First Ever FIFA World Cup

On this day, the first ever FIFA World Cup took place in Uruguay. FIFA chose Uruguay as the host nation, since the country was celebrating the centenary of its first constitution and in 1928, the Uruguay national football team had retained their football title at the Olympics. 

Games were played at the country’s capital of Montevideo. Uruguay defeated Argentina in the final on July 30, making the country the first ever World Cup champions. 


The Great Depression in 1930

It was on December 2 1930 that President Herbert Hoover addressed a State of the Union to make awareness of America’s economic situation. Following the Wall Street Crash and the beginning of the Great Depression, the US economy was suffering desperately and it was time for the government to act upon this, despite always having a laissez-faire approach to economic affairs. 

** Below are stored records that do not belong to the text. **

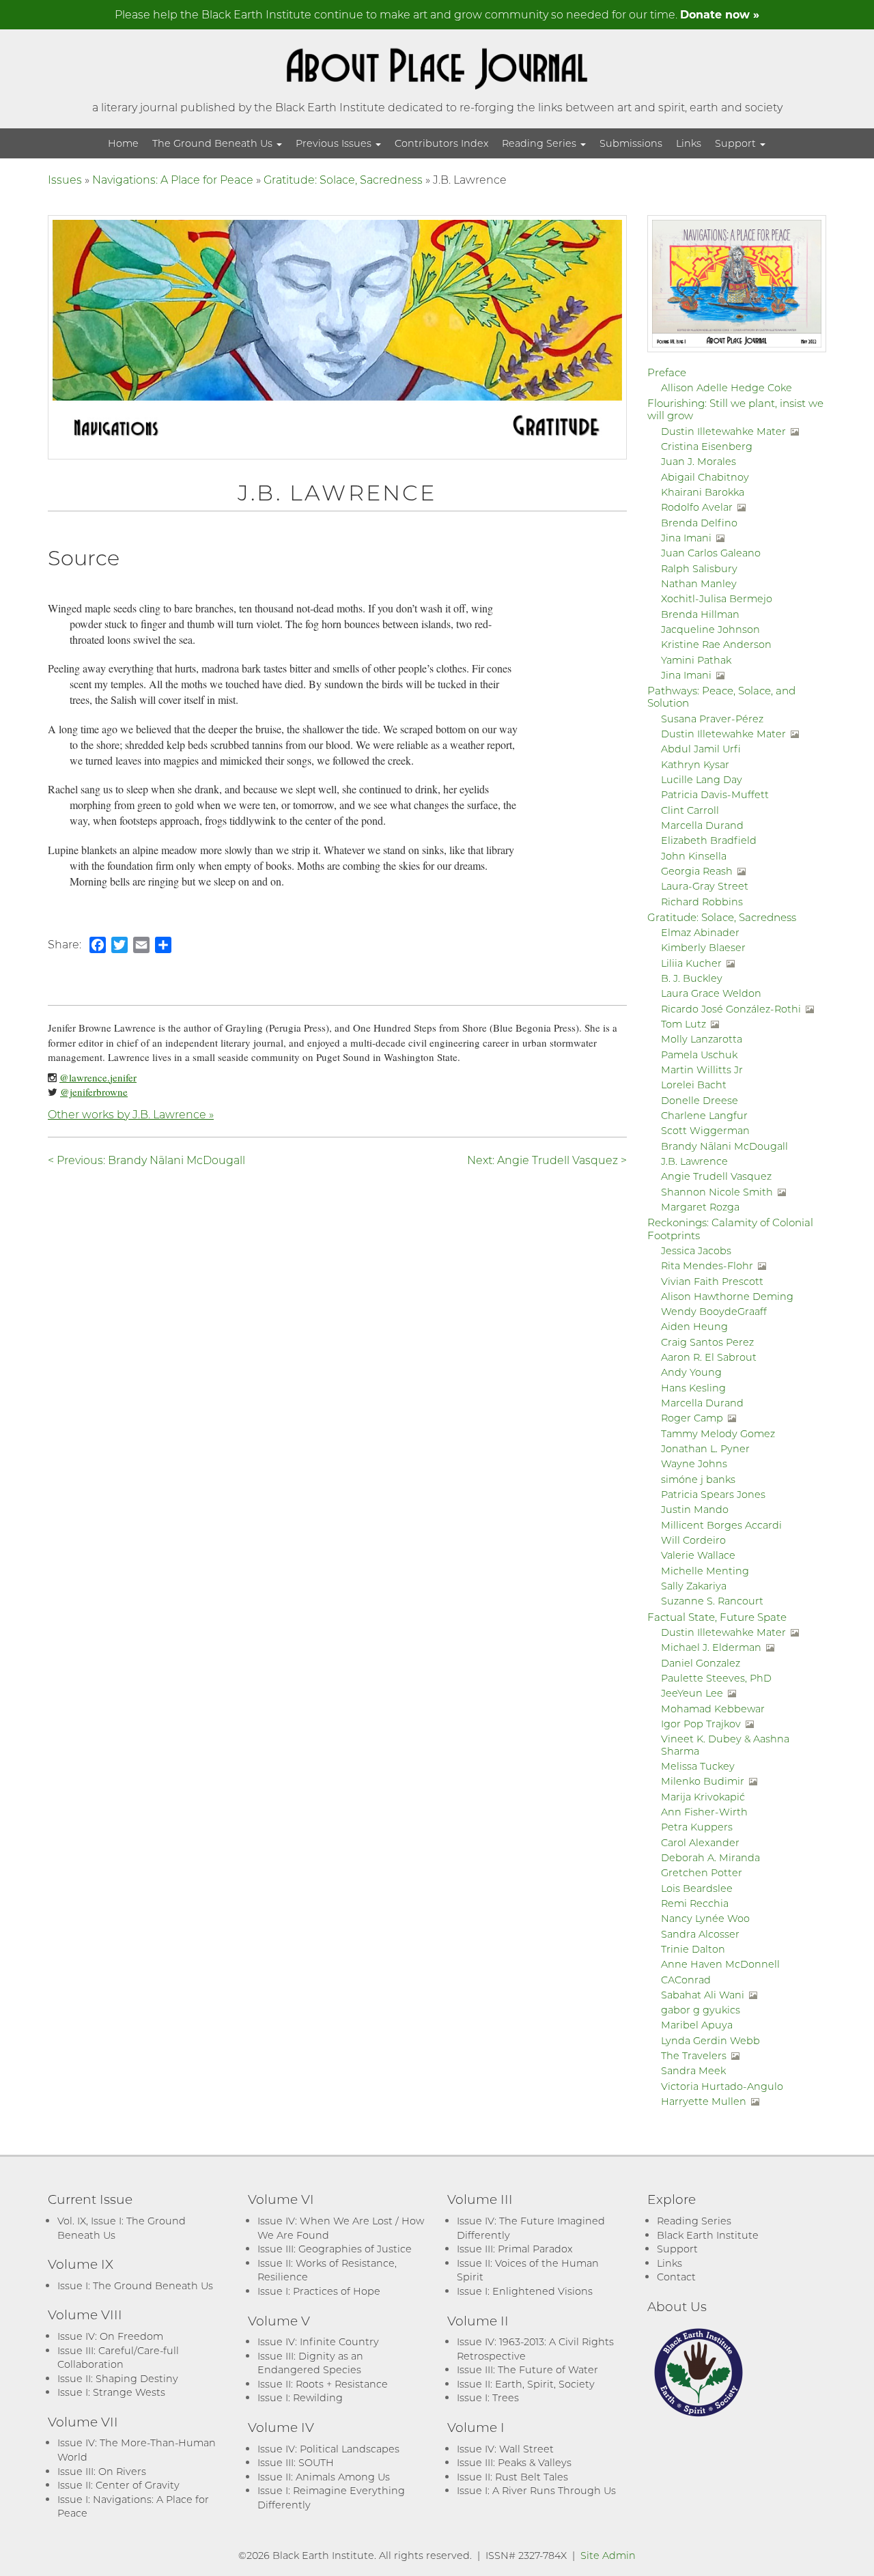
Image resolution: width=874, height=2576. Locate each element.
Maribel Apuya (697, 2024)
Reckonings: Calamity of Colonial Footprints (730, 1228)
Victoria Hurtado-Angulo (722, 2086)
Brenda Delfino (699, 522)
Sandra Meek (693, 2070)
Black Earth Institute (708, 2234)
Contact (676, 2276)
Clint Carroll (690, 810)
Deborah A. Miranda (710, 1857)
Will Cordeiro (693, 1539)
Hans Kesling (693, 1387)
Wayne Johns (694, 1463)
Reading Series (540, 143)
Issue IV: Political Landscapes (328, 2448)
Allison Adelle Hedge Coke (726, 387)
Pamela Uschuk (699, 1054)
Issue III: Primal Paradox (514, 2248)
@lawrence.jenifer (98, 1077)
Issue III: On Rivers (101, 2471)
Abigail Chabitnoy (705, 476)
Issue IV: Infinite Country (318, 2341)
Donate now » (719, 14)
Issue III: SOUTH (295, 2462)
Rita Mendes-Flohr (707, 1265)
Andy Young (691, 1371)
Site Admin (608, 2555)
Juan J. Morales (698, 461)
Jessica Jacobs (696, 1250)
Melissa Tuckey (698, 1765)
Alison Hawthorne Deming (727, 1296)
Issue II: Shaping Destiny (117, 2378)
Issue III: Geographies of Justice (334, 2248)
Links (688, 143)
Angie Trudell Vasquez (716, 1176)
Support (737, 143)
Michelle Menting (705, 1570)
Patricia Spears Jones (713, 1494)
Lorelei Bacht (694, 1084)
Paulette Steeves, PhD (716, 1677)
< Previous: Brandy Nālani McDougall (146, 1159)
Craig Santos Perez (707, 1341)
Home (123, 143)
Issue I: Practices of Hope (318, 2290)
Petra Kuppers (697, 1826)
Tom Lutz (683, 1023)
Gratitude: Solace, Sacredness (343, 179)
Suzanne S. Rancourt (712, 1600)
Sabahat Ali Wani (702, 1994)
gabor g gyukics (700, 2009)
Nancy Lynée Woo (705, 1918)
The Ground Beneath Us (213, 143)
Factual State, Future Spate (717, 1617)
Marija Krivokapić (703, 1796)
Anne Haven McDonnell (720, 1963)
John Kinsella (694, 855)
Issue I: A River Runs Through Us (536, 2490)
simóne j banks (698, 1479)
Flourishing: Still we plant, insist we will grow (735, 409)
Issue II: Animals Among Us (323, 2476)
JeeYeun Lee (692, 1692)
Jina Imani (686, 537)
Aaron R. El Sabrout (709, 1356)
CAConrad (686, 1979)
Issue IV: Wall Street (505, 2448)
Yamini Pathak (696, 659)
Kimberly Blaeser (703, 947)
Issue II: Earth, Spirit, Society (526, 2383)
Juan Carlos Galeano (711, 552)
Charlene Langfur (704, 1115)
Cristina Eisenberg (706, 446)
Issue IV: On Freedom (110, 2336)
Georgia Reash (697, 870)
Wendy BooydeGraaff (714, 1311)
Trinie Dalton (693, 1948)
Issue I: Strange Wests (111, 2392)
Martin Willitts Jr (702, 1069)
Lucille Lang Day (701, 779)
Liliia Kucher (691, 963)
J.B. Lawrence (694, 1161)
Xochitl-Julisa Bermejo (716, 598)
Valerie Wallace (698, 1554)
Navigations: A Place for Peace (172, 179)
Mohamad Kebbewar (713, 1708)
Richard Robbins (702, 901)
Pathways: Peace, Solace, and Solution (721, 696)
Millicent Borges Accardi (721, 1524)
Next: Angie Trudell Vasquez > (547, 1159)
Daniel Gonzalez (700, 1662)
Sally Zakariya (694, 1585)
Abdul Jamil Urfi (701, 748)
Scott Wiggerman (705, 1130)
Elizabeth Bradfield (709, 840)
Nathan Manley (699, 583)
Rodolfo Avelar (697, 506)
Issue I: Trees (488, 2397)
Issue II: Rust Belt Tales (512, 2476)
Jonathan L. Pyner (705, 1448)
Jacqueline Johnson (710, 629)
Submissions (631, 143)
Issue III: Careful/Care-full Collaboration (118, 2357)
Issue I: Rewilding (300, 2397)
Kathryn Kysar (695, 764)
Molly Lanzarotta (701, 1038)
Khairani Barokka (702, 491)
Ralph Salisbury (699, 568)
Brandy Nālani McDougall (724, 1146)
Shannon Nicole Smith (717, 1191)
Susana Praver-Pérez (712, 718)
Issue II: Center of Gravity (118, 2484)
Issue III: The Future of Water (527, 2369)
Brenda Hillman (700, 614)
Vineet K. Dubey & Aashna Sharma (725, 1744)
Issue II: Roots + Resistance (322, 2383)
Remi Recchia (695, 1903)
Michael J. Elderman (711, 1647)
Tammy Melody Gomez (718, 1433)
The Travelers (694, 2055)
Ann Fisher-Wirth (704, 1811)
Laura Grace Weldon (711, 993)
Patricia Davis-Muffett (715, 794)
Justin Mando (695, 1509)
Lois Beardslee (697, 1888)
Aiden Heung (694, 1326)
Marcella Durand (702, 825)
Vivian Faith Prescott (712, 1281)
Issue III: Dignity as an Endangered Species (310, 2363)
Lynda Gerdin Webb (710, 2040)
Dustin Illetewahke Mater (723, 431)
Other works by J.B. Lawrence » (131, 1114)
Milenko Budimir (702, 1780)
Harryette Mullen (703, 2101)
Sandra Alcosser (700, 1933)
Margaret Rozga (700, 1206)
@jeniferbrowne (94, 1092)
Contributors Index (441, 143)
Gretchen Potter (701, 1872)
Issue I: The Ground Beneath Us (135, 2285)
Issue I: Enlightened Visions (525, 2290)
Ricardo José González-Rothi (731, 1008)
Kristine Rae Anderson (716, 644)
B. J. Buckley (691, 978)
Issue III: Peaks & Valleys (514, 2462)
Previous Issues (335, 143)
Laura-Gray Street (704, 885)
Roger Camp (692, 1417)
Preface (666, 372)
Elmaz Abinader (700, 932)
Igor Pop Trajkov (701, 1723)
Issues (65, 179)
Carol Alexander (700, 1842)
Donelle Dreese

Despite claiming that “Substantial progress has been made during the year in national peace and security,” the US and the rest of the world would continue to face challenges with lack of jobs, unemployment and homelessness. Hoover would then ask the government for a $150 million public works program to provide jobs for the unemployed and eventual stimulate the economy. This was a big change to the American government and went against Hoover’s initial beliefs that the economy would be able to sort itself out without any intervention.